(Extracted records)

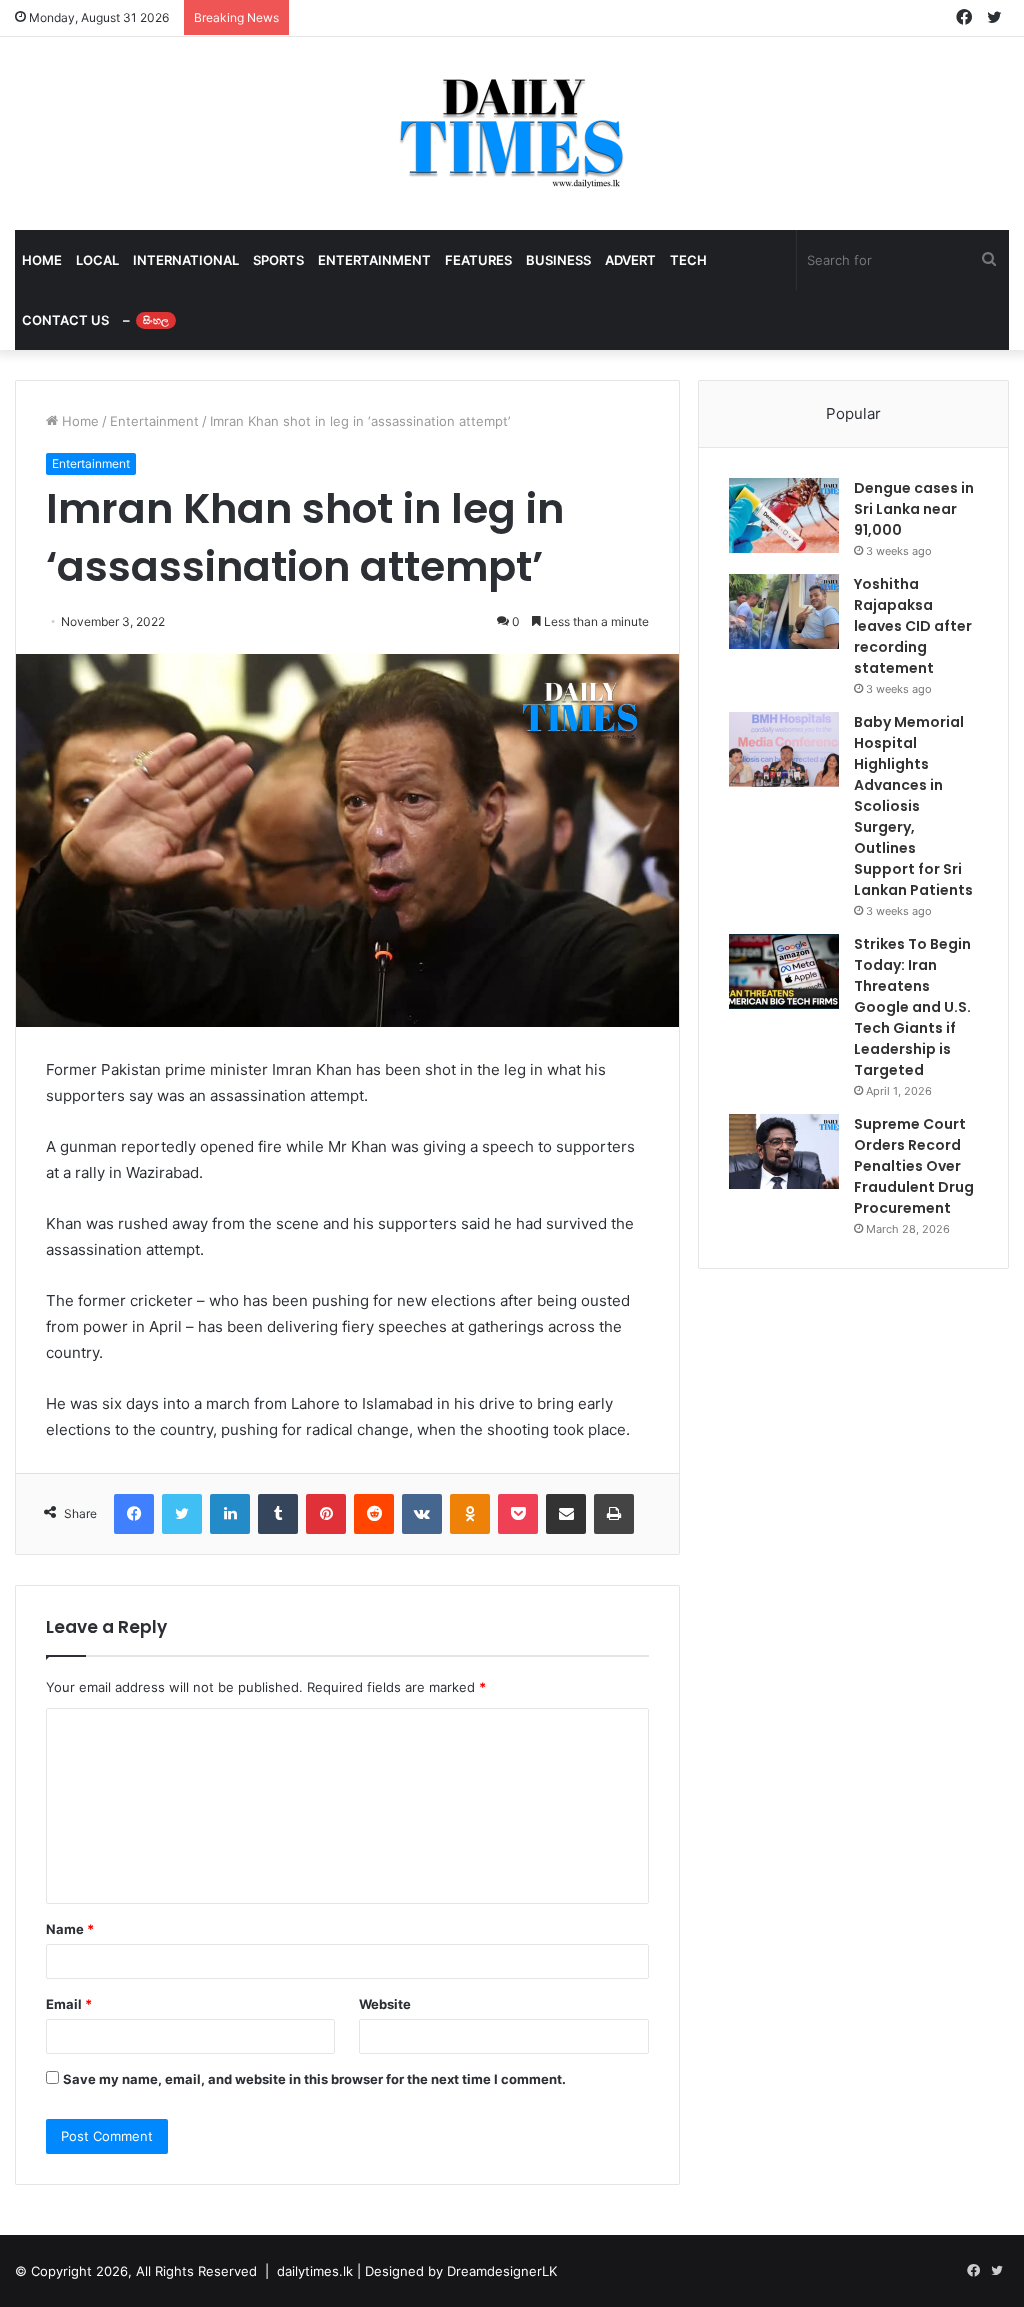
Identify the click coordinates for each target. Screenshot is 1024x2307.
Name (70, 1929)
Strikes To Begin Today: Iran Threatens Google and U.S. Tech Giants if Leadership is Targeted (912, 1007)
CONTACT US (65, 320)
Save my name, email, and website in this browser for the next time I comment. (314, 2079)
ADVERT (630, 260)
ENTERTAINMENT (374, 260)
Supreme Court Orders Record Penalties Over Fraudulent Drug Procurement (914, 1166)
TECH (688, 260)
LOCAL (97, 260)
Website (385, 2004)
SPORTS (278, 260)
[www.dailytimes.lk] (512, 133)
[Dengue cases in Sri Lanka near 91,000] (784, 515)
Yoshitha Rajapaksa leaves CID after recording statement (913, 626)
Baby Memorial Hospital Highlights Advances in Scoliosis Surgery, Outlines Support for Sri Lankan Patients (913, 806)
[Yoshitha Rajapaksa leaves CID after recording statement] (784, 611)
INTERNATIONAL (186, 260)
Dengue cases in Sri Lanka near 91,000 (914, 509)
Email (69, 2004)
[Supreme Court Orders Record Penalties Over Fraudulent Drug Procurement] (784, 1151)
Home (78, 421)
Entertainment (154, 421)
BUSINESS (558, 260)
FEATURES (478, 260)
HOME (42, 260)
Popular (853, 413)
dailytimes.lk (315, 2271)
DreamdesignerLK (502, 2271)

--

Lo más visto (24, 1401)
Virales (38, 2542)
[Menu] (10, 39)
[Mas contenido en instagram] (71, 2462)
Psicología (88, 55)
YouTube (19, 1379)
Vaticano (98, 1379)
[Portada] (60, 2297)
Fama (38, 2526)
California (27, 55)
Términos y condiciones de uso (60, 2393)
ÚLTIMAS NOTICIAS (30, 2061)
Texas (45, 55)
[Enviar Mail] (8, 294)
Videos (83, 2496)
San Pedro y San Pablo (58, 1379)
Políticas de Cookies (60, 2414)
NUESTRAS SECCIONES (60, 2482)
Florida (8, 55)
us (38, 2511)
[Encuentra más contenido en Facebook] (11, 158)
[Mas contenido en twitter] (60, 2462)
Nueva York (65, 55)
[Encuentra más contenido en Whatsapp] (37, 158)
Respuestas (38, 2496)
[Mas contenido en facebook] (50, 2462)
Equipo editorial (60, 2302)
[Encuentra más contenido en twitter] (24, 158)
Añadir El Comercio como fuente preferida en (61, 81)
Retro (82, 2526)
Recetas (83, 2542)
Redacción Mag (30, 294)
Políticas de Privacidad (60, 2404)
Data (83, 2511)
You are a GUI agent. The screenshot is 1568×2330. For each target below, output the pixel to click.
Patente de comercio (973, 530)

GOAL OF THE EXERCISE.
Repeat, exactly as they stand above, the lines from the line with "Identify the click" to the line with "LOCAL (97, 260)", both lines included.

TASK SOLUTION.
Identify the click coordinates for each target. Screenshot is 1024x2307.
Name (70, 1929)
Strikes To Begin Today: Iran Threatens Google and U.S. Tech Giants if Leadership is Targeted (912, 1007)
CONTACT US (65, 320)
Save my name, email, and website in this browser for the next time I comment. (314, 2079)
ADVERT (630, 260)
ENTERTAINMENT (374, 260)
Supreme Court Orders Record Penalties Over Fraudulent Drug Procurement (914, 1166)
TECH (688, 260)
LOCAL (97, 260)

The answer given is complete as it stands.